● **Task details**: Please collect each line of the records below that contains the string "bounding", copying every such line in full. Match case exactly.

[Start Working data]

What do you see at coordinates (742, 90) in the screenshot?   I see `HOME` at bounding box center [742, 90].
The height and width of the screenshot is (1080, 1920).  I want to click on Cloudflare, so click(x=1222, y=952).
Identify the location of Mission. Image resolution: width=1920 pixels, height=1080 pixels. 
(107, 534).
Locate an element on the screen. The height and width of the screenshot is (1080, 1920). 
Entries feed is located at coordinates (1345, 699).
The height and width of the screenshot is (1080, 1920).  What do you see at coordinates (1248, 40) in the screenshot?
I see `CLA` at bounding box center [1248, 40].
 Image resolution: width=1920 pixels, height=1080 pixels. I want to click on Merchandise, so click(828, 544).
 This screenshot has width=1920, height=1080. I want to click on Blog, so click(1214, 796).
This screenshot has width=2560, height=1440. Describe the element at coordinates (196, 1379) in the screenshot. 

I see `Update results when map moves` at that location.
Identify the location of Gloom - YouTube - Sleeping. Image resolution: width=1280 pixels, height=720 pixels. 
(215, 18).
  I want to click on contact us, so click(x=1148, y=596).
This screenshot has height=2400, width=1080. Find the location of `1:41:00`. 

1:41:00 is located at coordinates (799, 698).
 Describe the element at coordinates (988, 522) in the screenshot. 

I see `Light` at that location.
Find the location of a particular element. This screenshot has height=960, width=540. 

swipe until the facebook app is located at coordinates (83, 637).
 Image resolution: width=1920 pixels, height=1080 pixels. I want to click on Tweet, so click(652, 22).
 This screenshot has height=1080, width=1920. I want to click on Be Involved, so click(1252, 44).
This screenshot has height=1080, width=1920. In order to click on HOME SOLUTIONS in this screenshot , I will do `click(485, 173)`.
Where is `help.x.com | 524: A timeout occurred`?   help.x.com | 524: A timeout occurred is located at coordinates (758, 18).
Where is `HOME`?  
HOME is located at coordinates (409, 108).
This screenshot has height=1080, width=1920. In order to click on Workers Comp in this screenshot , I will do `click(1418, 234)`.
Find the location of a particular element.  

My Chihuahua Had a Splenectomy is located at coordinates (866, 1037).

[End Working data]

● **Right answer**:
What do you see at coordinates (742, 90) in the screenshot?   I see `HOME` at bounding box center [742, 90].
I see `CLA` at bounding box center [1248, 40].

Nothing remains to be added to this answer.